What Student Loan Forgiveness Options are Available?

A few days ago, I received a notice in the mail that my student loan payments are coming due. I had been dreading the payments for years, but I was honestly shocked at the amount of my monthly payments: $1153.35. Who has that kind of money left over each month? Not me. I do not mind paying what I owe, but good grief, that is more than I can handle at once. I am on a mission to figure out another way, and I want to share my research with others in my predicament. We are going to take a look at ways to prevent needing student loans, student loan forgiveness, and alternative repayment options.

What Happens If I Do Not Pay?

Before we look at student loan forgiveness and repayment alternatives, let’s be clear on how non-payment of loans can hurt you. It goes beyond showing up on your credit score. These are federal loans we are talking about. The federal government has the power to get their money back in any way they can. This means that if you do not pay, they can garnish your wages– something most people cannot afford. They can also keep any tax refund payments you should receive. It just is not worth the risk. Instead, put in the work to get one of the following options working for you.

What Are Loan Forgiveness Programs?

You hear about student loan forgiveness programs all the time, but it really is not what you think it is. In fact, if you call most of those places that offer loan forgiveness, they are actually loan consolidation places that want you to pay them to consolidate your loans. The only way to get any kind of student loan forgiveness is through the federal government’s approval, but it is not so easy.

Most student loan forgiveness programs are only available after a set amount of years of payments- yes, years. For instance, some student loan forgiveness programs only apply after 20 or 25 years of on-time payments. If you are screaming, “But I can’t afford my loan payment,” it’s okay. In a moment, we will talk about getting those payments lowered until you qualify for forgiveness.

It’s important to note that besides the term forgiveness, terms ‘cancelation’ and ‘discharge’ are also used. They essentially mean the same thing, but are used in different contexts. Forgiveness and cancellation is used when you’re no longer obliged to make payments because of your job. In other circumstances, such as permanent disability, discharge is used.

Types of forgiveness/cancellation/discharge

Here’s an overview of different types of forgiveness available to you if you qualify.

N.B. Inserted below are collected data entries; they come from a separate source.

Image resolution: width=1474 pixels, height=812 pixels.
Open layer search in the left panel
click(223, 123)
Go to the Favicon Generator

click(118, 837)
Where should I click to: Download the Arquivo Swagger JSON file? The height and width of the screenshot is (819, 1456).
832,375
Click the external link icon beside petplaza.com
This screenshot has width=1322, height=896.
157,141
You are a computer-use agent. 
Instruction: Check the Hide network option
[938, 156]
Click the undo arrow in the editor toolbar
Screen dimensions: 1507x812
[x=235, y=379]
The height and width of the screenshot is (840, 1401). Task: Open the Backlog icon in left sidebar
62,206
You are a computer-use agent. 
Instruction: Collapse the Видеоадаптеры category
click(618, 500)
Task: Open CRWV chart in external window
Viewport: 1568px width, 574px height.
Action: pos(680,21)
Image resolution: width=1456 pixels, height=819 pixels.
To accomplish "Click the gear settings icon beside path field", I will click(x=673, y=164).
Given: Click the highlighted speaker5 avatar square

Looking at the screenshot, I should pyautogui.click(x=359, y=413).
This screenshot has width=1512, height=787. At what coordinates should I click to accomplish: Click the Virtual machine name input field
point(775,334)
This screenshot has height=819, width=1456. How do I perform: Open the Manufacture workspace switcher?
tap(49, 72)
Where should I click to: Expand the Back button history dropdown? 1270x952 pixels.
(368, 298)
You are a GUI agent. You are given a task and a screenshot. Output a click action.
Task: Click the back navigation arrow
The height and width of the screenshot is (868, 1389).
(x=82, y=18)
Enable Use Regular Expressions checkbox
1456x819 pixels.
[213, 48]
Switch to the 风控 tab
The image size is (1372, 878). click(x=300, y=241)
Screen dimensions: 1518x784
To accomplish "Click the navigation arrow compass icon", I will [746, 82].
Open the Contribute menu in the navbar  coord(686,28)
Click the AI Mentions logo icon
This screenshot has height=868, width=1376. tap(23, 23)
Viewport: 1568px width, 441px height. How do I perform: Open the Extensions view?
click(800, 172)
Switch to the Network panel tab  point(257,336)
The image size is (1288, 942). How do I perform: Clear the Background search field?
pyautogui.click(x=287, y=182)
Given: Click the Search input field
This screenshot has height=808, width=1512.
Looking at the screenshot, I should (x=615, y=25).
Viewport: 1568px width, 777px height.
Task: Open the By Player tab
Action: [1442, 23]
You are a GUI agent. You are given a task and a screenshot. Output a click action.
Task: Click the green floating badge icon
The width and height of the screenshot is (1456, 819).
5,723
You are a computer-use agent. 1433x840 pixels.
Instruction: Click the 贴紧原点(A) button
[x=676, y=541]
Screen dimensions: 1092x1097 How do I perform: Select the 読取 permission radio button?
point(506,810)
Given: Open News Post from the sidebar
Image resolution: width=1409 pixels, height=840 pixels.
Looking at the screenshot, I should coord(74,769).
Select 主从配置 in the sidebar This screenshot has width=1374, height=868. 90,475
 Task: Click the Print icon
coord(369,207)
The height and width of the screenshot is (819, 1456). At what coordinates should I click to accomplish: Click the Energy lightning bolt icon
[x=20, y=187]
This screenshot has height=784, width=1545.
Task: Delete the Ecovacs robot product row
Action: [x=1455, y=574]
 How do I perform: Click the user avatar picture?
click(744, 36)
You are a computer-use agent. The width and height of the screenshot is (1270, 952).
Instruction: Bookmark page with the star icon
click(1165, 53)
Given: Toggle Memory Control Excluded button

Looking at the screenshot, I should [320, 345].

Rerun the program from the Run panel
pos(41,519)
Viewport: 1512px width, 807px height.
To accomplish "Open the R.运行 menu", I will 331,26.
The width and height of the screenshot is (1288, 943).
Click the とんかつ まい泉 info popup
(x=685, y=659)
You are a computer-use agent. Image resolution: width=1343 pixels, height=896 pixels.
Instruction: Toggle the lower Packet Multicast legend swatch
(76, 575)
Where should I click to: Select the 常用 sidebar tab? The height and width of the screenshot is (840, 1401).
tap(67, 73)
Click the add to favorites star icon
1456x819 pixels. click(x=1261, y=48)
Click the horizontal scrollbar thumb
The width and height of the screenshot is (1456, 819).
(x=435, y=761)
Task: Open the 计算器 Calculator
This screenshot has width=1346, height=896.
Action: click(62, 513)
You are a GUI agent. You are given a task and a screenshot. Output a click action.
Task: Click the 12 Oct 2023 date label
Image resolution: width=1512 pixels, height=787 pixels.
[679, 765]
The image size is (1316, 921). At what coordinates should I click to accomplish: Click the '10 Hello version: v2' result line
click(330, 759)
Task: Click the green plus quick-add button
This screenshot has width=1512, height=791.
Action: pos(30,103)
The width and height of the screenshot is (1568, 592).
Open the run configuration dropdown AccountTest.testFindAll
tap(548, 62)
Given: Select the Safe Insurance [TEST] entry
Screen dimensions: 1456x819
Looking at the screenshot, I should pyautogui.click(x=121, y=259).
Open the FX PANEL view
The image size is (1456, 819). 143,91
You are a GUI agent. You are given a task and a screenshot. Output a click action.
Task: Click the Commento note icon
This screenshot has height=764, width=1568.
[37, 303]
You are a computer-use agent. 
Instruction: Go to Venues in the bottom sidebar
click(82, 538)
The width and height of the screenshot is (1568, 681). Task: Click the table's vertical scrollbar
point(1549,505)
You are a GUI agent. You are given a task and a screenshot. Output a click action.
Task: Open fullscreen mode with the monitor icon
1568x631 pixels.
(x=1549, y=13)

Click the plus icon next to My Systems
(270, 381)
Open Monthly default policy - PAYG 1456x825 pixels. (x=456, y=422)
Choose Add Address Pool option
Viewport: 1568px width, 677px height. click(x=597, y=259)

Public Service Loan Forgiveness (PSLF)

This type of forgiveness is for people who choose to work in public service jobs and used direct loans. It does not kick in immediately, though. You will still need to make 120 payments- that’s about 10 years. However, if you do this, you qualify for 100% forgiveness.

Teacher Loan Forgiveness

If you are a teacher and work at a qualifying school for a minimum of five consecutive years, you can receive anywhere from $5,000 to $17,500 in student loan forgiveness. This is only available for users of direct and FFEL Program loans.

Perkins Loan Cancellation and Discharge

This is available only for Federal Perkins Loans and you can get a portion or the entire loan discharged or cancelled.

Total and Permanent Disability Discharge

If you’re an individual with total and permanent disability, you may qualify for this discharge type. You need to have a direct, FFEL program or Perkins loan.

Closed School Discharge

You may be eligible for discharge if your school closes while you’re attending it or soon after you’ve withdrawn.

There are several more options due to death of the borrower, bankruptcy, false certifications and more. For more information, make sure you visit StudentAid.

How Do I Qualify for Student Loan Forgiveness/Cancellation/Discharge?

By visiting studentloans.gov, you will be in front of a wealth of information about student loan forgiveness and repayment plans. By filling out some information, you should receive a summary of what you can qualify for. This will also show you your student loan balance and let you control some parts of payments you make.

What Do I Do If I Do Not Qualify?

Even if you do not qualify for student loan forgiveness, you can likely qualify for much lower repayment plans. These include:

  • Income Based Repayment (IBR)
  • Pay as You Earn (PAYE)
  • Income Contingent Repayment (ICR)

Each of these can help lower your payment. Some people will even qualify for payments as low as $0 per month, but you have to recertify, usually once per year.

Student Loan Consolidation

If you do not qualify for student loan forgiveness, another option you have is student loan consolidation. You can shop around for a loan company that will offer a lower payment and lower interest rate. You will still be paying your payment every month, but it will only be one payment. And it should be way less than my $1153 payments, especially if you shop around enough. In fact, loan consolidation may give you a much longer repayment period. If there are no other options in your path, take a look into consolidating your loans.

Conclusion

Trying to repay your student loans can be stressful, especially when your payments are more than your monthly rent. Fortunately, there are options that can help borrowers pay back with more ease. Take some time to research options available to you and apply. Always keep loan consolidation on your mind in case no other options work out as you need them to.